Total cost for the entire experiment: $26.75
The Grades
B+ — Qwen 3.6+ Free ($0.00, 50m 51s)
The winner. 163 trivia facts and 22 in-depth stories (though some appear to be 2-3x duplicated). Beautiful warm earth-tone design with olive and brown hues, gold accents, a "Built for Mike" badge, and category tags with article counts across 12 categories. Working search, quiz functionality, a timeline feature, and a "Surprise Me" button. The most feature-complete site in the competition.
It needed one nudge and took the longest to build (50 minutes), but produced a site that looks like it had a professional designer behind it. For zero dollars.
Verdict: Best bang-for-buck ratio in history — infinite, because the buck is zero. Slight ding for duplicate content.
B — Claude Opus 4.6 ($3.20, 36m 50s)
60 trivia facts and 12 in-depth stories. Professional dark navy and gold design, stat counters, "Explore Categories" and "Random Fact" buttons. Search works well. No nudges needed — Opus worked through errors autonomously, adapting its approach when file writes failed.
Nice design but slightly marred by overuse of emojis in headers. No quiz functionality.
Verdict: Reliable and autonomous. Twice the price of Sonnet for similar quality. Worth it when you need zero babysitting.
B — Claude Sonnet 4.6 ($1.62, 15m 31s)
50 trivia facts and 11 long-form stories. Elegant dark theme called "The Hidden History of WW2" with gold accents, browseable category cards (Animals in War, Bizarre Weapons, Forgotten Battles, Home Front Secrets, Medical Miracles). Working quiz functionality, interesting layout with emoji logos done more tastefully than Opus. A bit busy visually.
Completed in just 15 minutes with zero nudges — the fastest autonomous completion of any high-quality site.
Verdict: The best value in the competition. Fast, cheap, autonomous, and solid output. The default pick for production use.
C+ — MiniMax M2.7 ($1.07, 30m 20s)
22 articles and 27 trivia facts. Dark, atmospheric design with gold text reading "The WWII Stories They Didn't Teach You." Nice welcome page and decent layout with a moody, magazine-style aesthetic. No quiz functionality. Simple but presentable.
Needed 2 nudges to complete.
Verdict: Cheap and stylish, but thin on content and features. Good aesthetics, limited substance.
C+ — Qwen 3.5+ ($0.69, 18m 19s)
16 stories, 12 heroes honored, and 28 trivia quiz questions. A well-structured PHP site called "WW2 Trivia Archive" with Playfair Display fonts, hero section with CTA buttons, stat cards, and a clean dark theme. Features include separate Stories, Heroes, Trivia Quiz, and Search pages. No nudges needed — fully autonomous.
Interestingly, this is the older, cheaper version of Qwen — and while it produced fewer facts than its 3.6+ sibling (which had 163), the overall site is more polished and bug-free. A solid mid-tier result.
Verdict: Good value at $0.69. Fewer facts than Qwen 3.6+ but a clean, working site with quiz functionality. The B-team sibling that shows up and delivers.

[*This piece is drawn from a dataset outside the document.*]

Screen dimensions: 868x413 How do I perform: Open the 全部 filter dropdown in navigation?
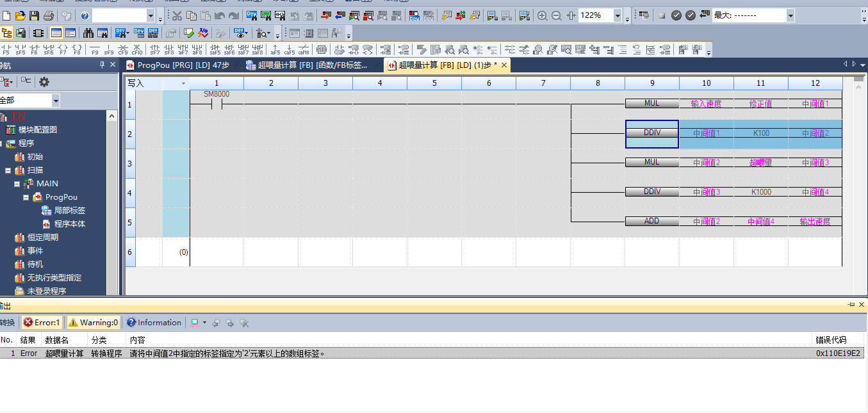(56, 101)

C — ChatGPT 5.4 ($5.04, 40m 29s)
13 essays and 24 trivia facts. A weird single-page layout with no proper navigation bar. Search doesn't appear to work. Has an admin area and image upload functionality — but launched with a bunch of blank image placeholders instead of pulling actual images from Wikipedia or other sources. Why build the upload feature but not populate it?
The most expensive model at $5.04, needed 2 nudges, and took 40 minutes.

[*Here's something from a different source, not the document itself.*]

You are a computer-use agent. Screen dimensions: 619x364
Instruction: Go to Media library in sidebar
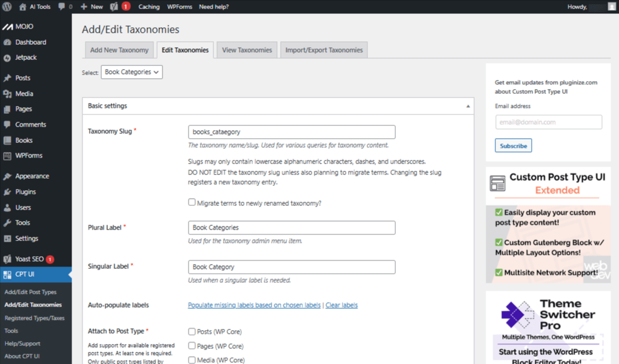[24, 94]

Verdict: Spent the most money and built the most infrastructure — admin panel, image uploads — but forgot the basics. A site with broken search and blank images isn't usable, regardless of how sophisticated the backend is.
D+ — Gemini 3.1 Pro ($0.70, 5m 38s)
Only 8 trivia facts and basically no features beyond a basic article display. Clean newspaper-style design called "The Observer's Dispatch" with a personalized welcome message for Mike and numbered archive entries. It looks nice, but there's almost nothing there.
Finished in under 6 minutes with zero nudges — by far the fastest model. But speed came at the cost of depth.
Verdict: Gemini treated this like a quick homework assignment. Clean design, minimal effort. Fast and cheap, but you get a skeleton, not a site.
D — Grok 4.20 Beta ($0.34, 3m 57s)
Only 9 short trivia facts, no real features, no search functionality. Super simple site layout called "WW2 Obscura" with a dedication to Mike Paynter. Done in under 4 minutes — the second-fastest in the competition — but the result is a bare-bones page with almost no content.
Zero nudges needed, but only because there was so little to build.
Verdict: Lightning fast and dirt cheap, but 9 facts is not a trivia site. Grok sprinted through a marathon by skipping most of the course.
D — Nemotron 3 Super ($0.00, 29m 44s)
Has trivia facts, but the site is super bare-bones — just a list with a filter/search. Blue and white utilitarian design with no visual personality. The content is displayed as a plain list without engaging presentation.
Needed 3 nudges — the most of any model.
Verdict: Free, and it shows. Functional in the most literal sense, but no one would enjoy browsing this. Qwen (also free) produced a dramatically better result.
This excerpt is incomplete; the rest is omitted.